- Assignment -
Can you pull out each line of the data below that includes the word "agent"?

- Data for the task -
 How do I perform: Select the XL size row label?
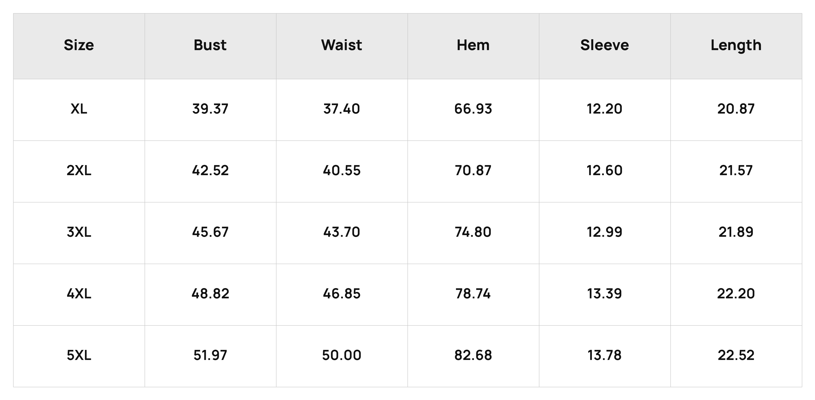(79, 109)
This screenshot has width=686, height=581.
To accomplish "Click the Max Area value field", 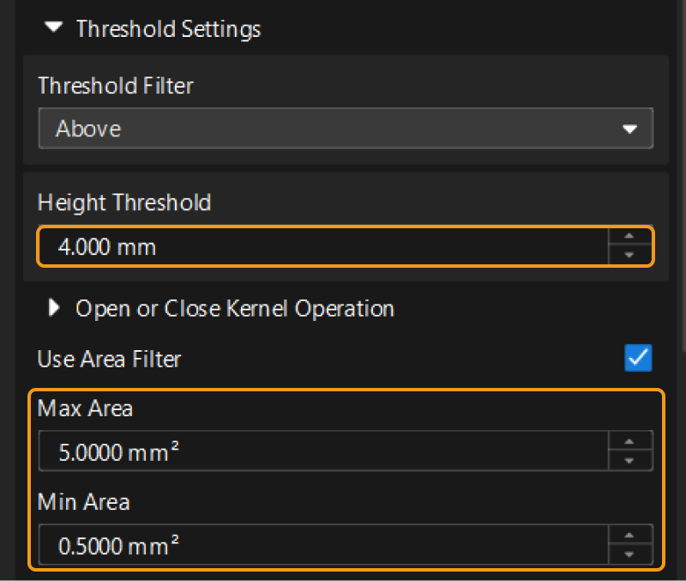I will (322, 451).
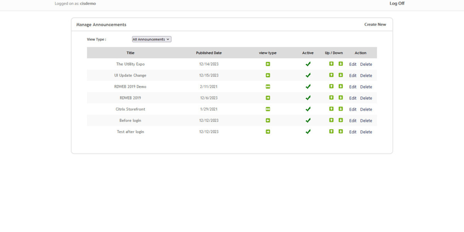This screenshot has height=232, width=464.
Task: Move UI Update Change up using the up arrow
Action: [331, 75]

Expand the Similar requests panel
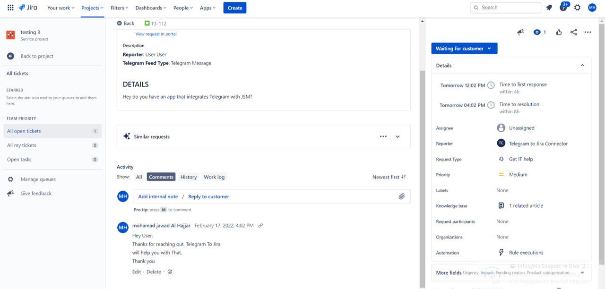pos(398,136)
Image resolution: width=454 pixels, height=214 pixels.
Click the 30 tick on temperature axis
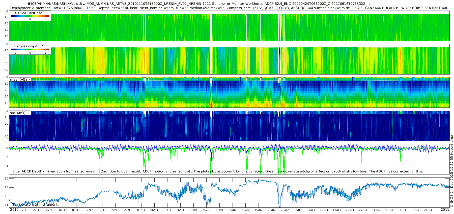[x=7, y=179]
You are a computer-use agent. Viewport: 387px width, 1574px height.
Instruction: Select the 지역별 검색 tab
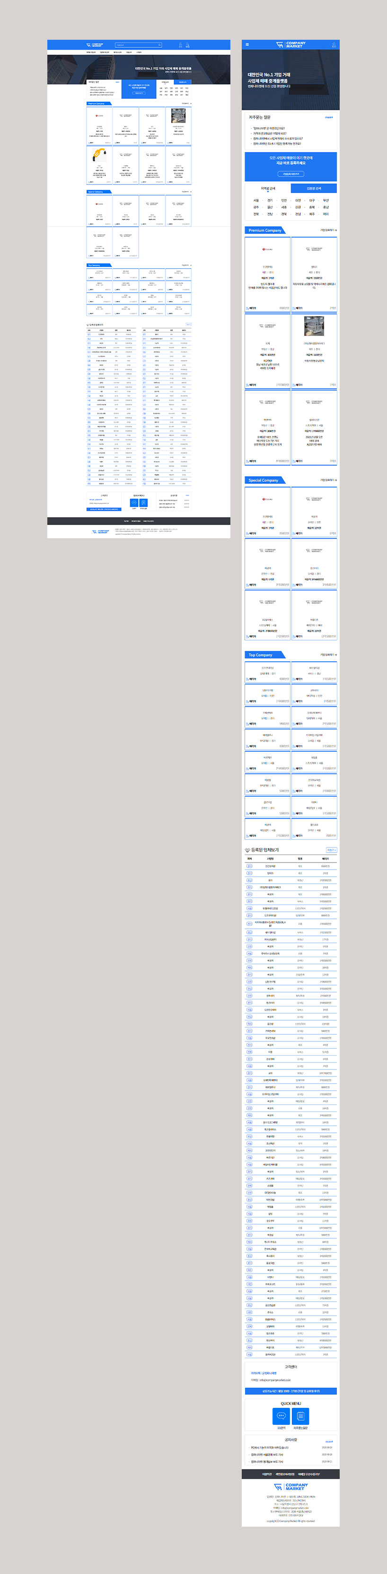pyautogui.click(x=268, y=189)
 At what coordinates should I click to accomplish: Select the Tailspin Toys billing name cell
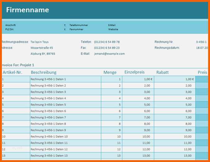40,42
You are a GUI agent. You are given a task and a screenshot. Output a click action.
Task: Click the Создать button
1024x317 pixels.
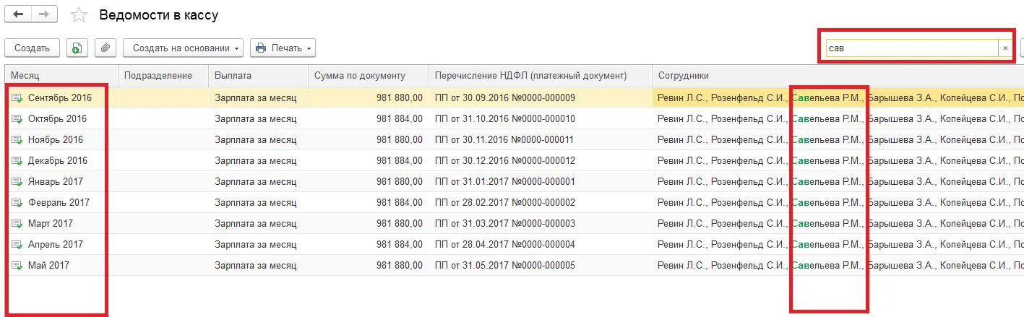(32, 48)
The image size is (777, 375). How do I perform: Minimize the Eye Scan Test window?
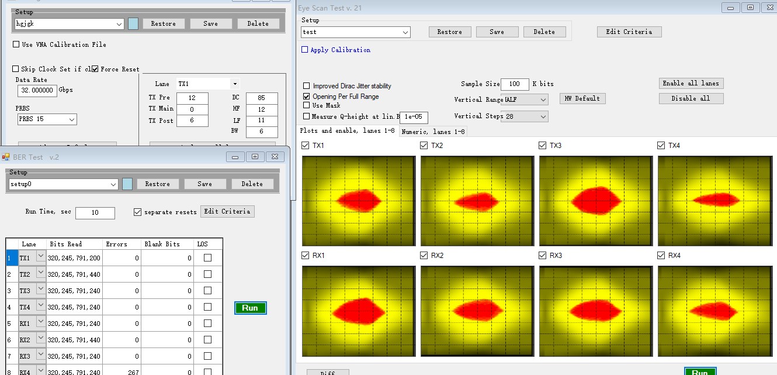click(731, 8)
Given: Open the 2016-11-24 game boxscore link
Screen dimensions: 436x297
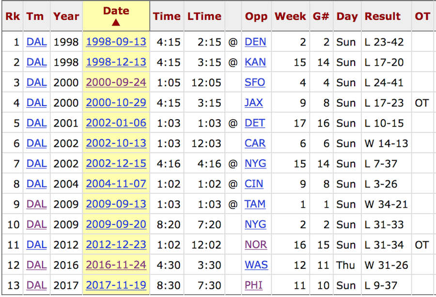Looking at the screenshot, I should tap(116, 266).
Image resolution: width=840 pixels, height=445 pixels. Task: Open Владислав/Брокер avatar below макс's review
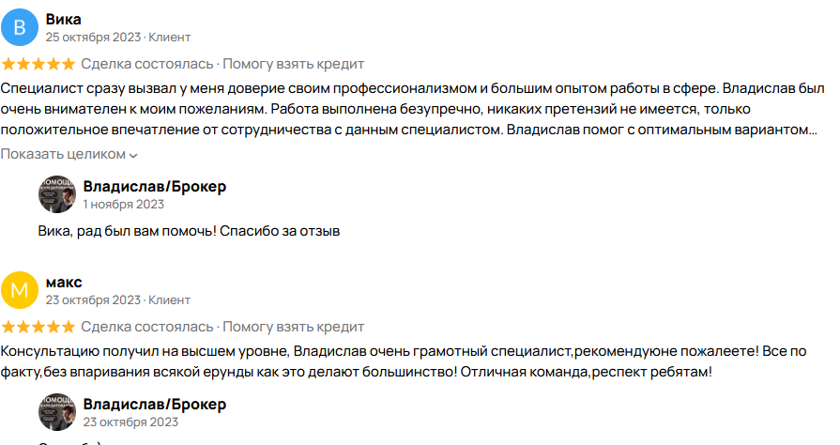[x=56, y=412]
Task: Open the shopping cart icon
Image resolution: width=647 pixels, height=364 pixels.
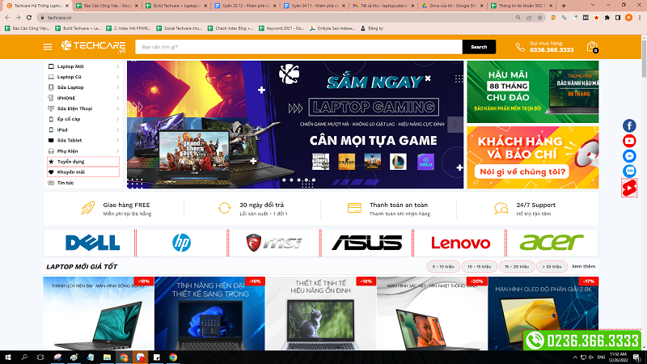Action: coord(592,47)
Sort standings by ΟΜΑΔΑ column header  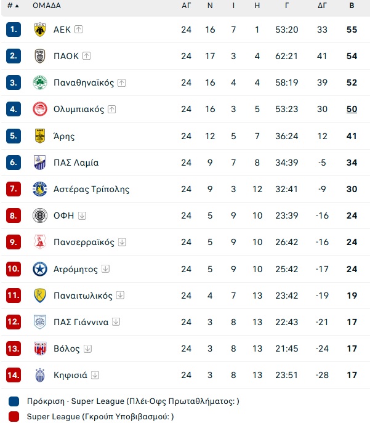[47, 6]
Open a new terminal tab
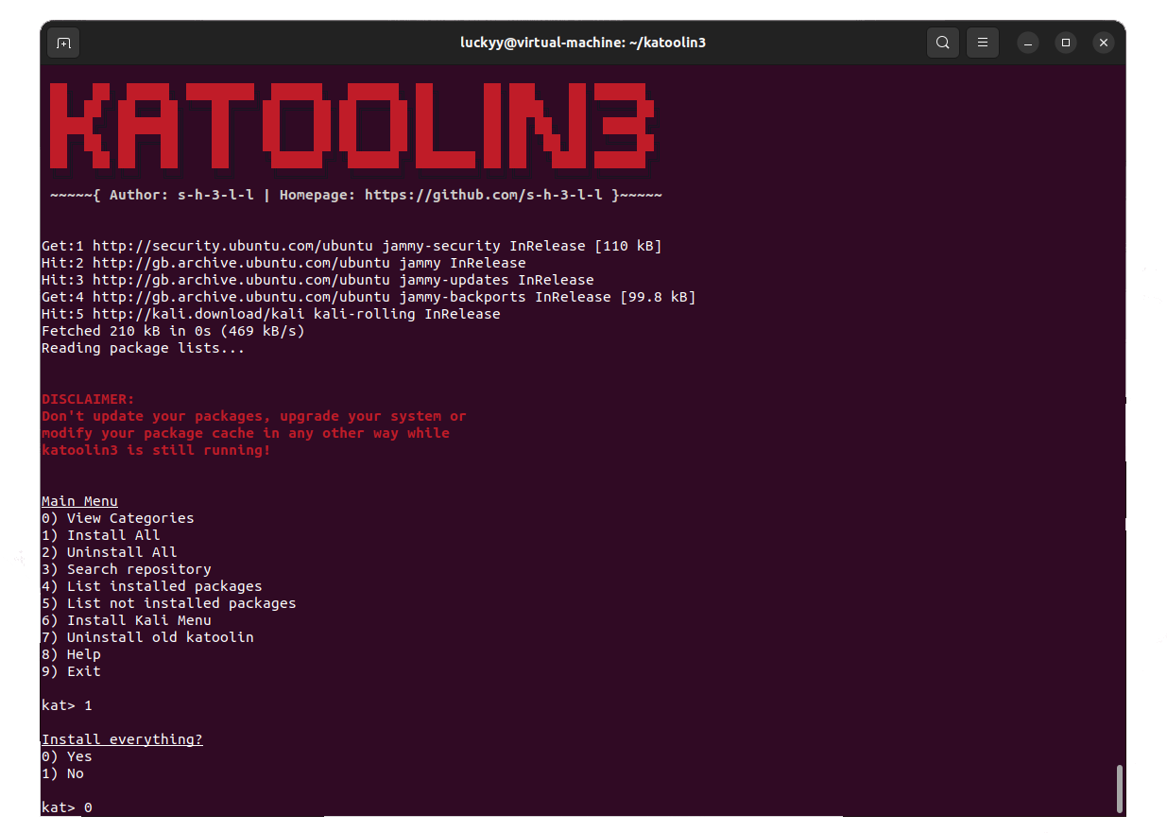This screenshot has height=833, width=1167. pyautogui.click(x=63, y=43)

- Written reply -
You are a computer-use agent. Viewport: 387px width, 1574px height.
You are a GUI agent. You are given a task and a screenshot. Output a click action.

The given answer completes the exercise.